В сумраке запущенной кухни белел кафельный пол, выщербленный от колки дров. На серых стенах чернели длинные мутные потеки – следы лопнувшего зимой водопровода. Миша снял рубашку с твердым намерением вымыться до пояса. Он давно так решил: с первого же дня каникул начать холодные обтирания.
Поеживаясь, он открыл кран. Звонкая струя ударилась о раковину, острые брызги морозно кольнули Мишины плечи.
Да, холодновата еще водичка… Конечно, он твердо решил с первого же дня каникул начать холодные обтирания, но… ведь их распустили на каникулы на две недели раньше. Каникулы должны быть с первого июня, а теперь только пятнадцатое мая. Разве он виноват, что школу начали ремонтировать? Решено: он будет обтираться с первого июня. И Миша снова надел рубашку…

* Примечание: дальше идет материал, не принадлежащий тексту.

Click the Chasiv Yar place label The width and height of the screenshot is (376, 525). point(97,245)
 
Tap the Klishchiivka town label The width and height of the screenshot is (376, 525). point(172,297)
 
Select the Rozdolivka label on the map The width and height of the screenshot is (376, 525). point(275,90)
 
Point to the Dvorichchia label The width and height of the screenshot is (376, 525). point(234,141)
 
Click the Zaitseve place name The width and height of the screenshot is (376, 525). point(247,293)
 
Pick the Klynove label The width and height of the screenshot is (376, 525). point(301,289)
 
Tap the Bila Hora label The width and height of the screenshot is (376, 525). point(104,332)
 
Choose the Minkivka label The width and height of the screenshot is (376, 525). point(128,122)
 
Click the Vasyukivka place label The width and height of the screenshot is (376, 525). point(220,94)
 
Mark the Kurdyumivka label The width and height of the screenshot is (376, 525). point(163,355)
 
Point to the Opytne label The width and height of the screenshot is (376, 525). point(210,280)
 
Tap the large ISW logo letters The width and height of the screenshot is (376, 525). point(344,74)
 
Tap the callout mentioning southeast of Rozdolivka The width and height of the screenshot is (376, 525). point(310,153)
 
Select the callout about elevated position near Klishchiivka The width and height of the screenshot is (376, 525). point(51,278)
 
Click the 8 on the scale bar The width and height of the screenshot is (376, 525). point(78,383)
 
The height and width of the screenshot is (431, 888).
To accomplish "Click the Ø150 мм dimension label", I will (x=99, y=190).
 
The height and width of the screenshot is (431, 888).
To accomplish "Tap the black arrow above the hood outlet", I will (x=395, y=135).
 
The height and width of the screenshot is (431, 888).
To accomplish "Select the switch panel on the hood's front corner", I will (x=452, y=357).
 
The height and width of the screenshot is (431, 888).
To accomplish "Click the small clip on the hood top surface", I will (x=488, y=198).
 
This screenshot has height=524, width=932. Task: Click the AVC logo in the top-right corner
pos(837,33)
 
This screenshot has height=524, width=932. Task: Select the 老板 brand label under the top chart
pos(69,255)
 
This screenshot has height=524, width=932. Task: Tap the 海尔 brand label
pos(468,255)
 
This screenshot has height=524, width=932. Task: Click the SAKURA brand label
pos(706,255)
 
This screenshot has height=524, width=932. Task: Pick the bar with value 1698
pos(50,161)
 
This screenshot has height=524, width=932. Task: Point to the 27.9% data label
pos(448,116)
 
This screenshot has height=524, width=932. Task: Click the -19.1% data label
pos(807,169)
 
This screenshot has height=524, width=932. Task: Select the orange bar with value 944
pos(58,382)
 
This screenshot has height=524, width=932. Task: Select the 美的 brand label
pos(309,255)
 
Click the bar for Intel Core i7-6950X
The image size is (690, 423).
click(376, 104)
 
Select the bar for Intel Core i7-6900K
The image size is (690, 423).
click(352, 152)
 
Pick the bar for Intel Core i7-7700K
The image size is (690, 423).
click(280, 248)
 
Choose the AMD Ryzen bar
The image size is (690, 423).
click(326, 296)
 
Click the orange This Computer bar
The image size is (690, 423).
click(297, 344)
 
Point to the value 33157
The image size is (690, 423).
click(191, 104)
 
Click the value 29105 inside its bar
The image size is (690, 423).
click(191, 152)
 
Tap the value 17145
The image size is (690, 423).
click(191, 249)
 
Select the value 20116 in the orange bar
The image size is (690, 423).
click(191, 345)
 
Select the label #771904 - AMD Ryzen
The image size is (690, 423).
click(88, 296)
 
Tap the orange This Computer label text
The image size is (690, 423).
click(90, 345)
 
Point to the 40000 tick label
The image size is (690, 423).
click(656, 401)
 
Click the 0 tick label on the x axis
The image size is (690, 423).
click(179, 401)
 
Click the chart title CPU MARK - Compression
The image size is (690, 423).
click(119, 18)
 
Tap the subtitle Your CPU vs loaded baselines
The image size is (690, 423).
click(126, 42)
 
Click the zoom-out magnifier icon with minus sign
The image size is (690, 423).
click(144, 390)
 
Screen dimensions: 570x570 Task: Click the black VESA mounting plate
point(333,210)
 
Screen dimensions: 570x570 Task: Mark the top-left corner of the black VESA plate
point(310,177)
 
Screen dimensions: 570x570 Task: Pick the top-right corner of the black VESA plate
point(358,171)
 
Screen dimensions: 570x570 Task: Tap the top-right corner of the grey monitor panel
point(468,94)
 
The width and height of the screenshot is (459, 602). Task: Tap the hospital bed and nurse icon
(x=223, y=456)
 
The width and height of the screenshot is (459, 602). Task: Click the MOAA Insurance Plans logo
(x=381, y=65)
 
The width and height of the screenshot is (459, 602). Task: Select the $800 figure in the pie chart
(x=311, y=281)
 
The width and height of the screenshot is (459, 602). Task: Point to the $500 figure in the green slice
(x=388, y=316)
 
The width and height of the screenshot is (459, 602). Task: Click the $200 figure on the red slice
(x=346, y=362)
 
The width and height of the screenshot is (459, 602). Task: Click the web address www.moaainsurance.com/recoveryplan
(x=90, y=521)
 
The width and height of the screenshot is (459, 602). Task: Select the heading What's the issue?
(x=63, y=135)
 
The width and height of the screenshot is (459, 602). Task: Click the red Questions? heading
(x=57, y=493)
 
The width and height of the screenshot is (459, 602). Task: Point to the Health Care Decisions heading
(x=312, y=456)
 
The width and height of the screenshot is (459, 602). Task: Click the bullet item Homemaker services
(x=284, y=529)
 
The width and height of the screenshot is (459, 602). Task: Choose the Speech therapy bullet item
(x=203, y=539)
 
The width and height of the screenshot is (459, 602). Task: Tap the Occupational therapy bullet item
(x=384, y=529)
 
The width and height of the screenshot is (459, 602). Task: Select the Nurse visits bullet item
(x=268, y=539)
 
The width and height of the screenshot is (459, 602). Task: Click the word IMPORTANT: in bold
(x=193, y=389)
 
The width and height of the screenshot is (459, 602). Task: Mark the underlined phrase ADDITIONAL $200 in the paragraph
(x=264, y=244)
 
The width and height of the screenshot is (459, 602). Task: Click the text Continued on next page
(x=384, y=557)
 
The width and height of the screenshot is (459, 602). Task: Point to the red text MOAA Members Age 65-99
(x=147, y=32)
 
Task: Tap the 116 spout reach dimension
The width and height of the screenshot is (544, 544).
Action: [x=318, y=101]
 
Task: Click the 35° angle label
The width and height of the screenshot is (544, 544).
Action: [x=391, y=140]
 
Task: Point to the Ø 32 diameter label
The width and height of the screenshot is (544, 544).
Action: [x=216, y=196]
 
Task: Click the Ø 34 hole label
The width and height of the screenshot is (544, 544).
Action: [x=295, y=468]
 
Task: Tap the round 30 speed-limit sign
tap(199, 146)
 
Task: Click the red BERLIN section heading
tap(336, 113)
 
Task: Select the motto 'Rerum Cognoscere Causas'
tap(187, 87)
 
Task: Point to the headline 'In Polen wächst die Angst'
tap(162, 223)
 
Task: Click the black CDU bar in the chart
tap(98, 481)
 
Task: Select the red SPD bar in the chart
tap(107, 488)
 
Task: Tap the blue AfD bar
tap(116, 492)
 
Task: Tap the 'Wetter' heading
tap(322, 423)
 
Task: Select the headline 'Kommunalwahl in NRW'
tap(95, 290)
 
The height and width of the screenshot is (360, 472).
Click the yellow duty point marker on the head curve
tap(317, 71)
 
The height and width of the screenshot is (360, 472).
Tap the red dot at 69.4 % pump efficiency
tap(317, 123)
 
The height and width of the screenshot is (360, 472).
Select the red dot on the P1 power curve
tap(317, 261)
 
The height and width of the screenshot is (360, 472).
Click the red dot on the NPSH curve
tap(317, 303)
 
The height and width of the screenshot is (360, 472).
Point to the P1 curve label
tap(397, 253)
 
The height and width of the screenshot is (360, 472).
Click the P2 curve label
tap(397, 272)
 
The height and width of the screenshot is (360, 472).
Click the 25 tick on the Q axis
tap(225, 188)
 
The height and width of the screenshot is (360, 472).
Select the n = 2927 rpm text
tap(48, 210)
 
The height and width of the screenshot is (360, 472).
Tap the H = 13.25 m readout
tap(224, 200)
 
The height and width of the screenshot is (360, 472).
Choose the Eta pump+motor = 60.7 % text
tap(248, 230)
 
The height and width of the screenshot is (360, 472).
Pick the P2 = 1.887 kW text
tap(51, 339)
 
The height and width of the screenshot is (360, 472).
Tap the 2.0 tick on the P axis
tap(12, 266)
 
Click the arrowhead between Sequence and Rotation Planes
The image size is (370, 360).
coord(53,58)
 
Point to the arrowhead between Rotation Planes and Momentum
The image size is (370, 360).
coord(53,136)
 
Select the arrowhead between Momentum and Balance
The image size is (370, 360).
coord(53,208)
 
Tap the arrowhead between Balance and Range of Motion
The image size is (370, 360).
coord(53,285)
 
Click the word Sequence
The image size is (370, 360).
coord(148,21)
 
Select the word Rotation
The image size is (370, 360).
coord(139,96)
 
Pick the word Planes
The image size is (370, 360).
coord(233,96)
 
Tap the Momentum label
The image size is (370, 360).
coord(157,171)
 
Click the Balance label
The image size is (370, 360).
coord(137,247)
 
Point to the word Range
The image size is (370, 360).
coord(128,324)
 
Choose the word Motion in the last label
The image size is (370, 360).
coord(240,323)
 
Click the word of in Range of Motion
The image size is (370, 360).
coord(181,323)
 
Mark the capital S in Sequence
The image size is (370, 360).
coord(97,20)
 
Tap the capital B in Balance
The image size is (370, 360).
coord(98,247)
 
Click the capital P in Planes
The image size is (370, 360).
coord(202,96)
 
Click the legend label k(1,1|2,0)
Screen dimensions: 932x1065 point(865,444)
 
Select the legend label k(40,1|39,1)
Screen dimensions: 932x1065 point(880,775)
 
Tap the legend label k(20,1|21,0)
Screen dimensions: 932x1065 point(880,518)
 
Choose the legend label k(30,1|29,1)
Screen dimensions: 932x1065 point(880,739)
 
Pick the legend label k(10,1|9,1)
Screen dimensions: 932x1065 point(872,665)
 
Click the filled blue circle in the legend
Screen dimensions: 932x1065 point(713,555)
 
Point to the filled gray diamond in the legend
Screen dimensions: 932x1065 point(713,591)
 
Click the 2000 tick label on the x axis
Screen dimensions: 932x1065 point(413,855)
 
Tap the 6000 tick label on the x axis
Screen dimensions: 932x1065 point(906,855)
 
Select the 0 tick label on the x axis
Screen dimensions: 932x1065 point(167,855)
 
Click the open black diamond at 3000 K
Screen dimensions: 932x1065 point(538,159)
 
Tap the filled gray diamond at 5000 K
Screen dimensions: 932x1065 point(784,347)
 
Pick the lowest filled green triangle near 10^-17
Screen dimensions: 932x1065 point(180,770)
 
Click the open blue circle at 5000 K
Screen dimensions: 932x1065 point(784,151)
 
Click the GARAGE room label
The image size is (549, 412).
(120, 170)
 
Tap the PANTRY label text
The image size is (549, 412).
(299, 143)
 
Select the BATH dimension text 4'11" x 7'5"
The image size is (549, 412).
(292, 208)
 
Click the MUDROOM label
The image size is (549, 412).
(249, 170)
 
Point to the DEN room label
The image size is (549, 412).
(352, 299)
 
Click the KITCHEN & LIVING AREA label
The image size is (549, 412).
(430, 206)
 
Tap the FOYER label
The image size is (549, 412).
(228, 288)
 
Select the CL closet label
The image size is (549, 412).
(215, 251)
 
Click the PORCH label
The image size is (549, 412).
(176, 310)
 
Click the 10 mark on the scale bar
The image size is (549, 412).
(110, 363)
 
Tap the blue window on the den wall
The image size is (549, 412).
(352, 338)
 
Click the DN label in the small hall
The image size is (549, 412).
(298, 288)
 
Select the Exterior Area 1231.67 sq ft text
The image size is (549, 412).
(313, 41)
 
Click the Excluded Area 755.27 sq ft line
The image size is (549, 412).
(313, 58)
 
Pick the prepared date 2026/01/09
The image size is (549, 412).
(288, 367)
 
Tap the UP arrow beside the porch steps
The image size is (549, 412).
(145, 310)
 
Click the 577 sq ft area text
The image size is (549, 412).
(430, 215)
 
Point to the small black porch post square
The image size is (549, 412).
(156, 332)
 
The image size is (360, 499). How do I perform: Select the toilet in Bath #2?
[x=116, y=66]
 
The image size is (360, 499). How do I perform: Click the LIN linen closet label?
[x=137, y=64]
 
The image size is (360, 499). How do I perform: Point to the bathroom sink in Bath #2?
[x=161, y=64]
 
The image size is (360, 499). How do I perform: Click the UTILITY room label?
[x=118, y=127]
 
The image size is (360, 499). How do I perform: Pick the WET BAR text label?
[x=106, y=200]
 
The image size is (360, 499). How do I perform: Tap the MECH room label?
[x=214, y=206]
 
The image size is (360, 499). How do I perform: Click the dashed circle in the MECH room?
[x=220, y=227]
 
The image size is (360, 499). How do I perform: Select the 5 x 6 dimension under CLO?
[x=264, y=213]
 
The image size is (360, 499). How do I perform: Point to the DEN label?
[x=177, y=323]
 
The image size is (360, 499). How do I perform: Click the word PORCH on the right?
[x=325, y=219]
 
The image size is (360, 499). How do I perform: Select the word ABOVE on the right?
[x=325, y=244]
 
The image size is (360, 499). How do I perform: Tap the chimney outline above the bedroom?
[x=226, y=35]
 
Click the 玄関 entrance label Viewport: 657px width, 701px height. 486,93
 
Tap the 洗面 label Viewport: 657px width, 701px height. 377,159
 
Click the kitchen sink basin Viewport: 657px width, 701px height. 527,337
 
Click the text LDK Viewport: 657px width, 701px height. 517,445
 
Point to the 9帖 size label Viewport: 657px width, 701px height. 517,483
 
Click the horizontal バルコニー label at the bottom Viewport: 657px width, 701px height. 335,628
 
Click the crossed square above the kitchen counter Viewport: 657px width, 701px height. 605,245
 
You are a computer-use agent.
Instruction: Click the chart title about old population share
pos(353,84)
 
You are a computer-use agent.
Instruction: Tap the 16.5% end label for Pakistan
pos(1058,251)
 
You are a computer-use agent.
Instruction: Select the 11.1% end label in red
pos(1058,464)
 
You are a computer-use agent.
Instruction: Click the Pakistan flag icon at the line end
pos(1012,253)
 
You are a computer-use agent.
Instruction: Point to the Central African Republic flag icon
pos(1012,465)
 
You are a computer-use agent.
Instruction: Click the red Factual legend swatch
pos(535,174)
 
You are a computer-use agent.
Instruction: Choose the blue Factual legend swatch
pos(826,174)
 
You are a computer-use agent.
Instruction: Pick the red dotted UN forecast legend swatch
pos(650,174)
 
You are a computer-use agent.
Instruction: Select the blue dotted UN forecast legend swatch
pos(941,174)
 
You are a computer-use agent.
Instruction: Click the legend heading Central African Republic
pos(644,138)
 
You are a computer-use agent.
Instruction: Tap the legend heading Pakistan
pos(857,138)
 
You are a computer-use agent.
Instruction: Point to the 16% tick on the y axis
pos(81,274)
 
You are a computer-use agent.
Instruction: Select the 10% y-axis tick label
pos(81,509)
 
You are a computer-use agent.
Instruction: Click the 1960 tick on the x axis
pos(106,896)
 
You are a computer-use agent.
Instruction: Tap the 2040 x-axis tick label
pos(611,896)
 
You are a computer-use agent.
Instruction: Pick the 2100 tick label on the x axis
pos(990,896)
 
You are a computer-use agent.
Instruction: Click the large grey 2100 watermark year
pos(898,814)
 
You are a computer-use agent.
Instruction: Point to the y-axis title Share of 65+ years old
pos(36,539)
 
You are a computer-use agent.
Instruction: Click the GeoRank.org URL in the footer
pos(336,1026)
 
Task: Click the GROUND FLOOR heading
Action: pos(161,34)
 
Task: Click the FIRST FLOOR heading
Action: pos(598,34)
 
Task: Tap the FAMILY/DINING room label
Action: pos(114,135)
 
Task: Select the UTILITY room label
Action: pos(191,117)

Причесываясь перед зеркалом, он начал рассматривать свое лицо…
Нехороший у него подбородок! Вот если бы нижняя челюсть выдавалась вперед, то он обладал бы большой силой воли. Это еще у Джека Лондона написано. А ему совершенно необходимо обладать сильной волей. Ведь факт, что он сегодня смалодушничал с обтиранием. И так каждый раз.
Начал вести дневник, тетрадь завел, разрисовал ее, а потом бросил – не хватило терпения. Решил делать утреннюю гимнастику, даже гантели купил, и тоже бросил – то в школу надо поскорей, то еще что-нибудь, а попросту говоря, лень. И вообще, задумает что-нибудь такое и начинает откладывать: до понедельника, до первого числа, до нового учебного года… Нет! Это просто слабоволие и бесхарактерность. Безобразие! Пора, в конце концов, избавиться от этого!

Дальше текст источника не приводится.